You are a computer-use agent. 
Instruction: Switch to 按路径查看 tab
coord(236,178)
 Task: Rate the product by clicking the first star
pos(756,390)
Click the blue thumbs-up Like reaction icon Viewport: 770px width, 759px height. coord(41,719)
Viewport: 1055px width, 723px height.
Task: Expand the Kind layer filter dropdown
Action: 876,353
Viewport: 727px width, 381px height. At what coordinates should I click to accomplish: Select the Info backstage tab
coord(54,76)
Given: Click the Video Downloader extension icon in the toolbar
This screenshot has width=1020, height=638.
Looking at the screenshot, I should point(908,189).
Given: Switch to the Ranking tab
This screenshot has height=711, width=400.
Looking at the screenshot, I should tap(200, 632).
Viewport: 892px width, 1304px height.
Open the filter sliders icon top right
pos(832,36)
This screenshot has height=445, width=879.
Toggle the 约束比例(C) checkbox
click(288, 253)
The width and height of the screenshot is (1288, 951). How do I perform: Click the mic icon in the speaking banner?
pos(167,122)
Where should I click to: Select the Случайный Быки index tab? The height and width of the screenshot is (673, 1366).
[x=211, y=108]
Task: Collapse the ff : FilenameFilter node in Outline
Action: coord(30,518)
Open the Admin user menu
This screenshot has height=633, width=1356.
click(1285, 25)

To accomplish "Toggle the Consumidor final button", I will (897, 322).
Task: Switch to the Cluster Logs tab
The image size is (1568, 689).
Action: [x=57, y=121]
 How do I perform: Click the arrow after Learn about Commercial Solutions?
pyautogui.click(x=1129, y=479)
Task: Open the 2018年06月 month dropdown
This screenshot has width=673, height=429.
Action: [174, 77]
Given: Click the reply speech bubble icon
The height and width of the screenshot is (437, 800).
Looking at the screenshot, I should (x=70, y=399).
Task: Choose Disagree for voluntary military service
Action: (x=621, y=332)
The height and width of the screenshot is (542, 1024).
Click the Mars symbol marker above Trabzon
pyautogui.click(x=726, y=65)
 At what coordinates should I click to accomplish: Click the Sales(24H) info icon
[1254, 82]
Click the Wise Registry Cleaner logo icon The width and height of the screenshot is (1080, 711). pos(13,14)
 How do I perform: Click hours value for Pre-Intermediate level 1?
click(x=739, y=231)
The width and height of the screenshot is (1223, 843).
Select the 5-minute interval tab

□ □ □

- **Problem description**: Show all lines from the data above in which the word "Given" appears.

- **Answer**:
Given: Click the Video Downloader extension icon in the toolbar
Given: Switch to the Ranking tab
Given: Click the reply speech bubble icon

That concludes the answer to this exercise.